WHAT IS EXPECTED:
Scan the entries below and state how many lines contain "will". No other output.
# # # #
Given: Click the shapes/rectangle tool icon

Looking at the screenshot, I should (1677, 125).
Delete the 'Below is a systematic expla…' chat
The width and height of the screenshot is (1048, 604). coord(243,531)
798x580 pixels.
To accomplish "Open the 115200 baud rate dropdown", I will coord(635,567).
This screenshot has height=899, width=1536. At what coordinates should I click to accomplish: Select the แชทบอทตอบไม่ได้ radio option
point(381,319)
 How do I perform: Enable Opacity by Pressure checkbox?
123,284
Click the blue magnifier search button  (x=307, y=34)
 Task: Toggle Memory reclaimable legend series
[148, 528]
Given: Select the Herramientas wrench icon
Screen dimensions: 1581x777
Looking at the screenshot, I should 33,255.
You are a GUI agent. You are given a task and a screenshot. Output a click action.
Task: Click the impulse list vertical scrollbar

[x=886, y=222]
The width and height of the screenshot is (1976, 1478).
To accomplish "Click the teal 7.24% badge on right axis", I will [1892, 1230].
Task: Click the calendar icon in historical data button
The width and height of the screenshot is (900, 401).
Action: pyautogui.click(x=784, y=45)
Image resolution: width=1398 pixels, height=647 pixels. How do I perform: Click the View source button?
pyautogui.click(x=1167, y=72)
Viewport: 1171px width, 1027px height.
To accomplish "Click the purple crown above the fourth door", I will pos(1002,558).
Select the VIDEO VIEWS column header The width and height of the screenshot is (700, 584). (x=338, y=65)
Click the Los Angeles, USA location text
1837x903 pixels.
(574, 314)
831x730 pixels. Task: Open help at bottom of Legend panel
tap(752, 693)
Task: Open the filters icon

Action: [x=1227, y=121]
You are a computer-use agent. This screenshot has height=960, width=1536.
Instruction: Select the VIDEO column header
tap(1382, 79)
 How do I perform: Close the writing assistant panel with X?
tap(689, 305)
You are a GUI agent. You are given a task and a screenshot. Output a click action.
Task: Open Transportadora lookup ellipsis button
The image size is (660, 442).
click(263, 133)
# # # #
RESULT:
3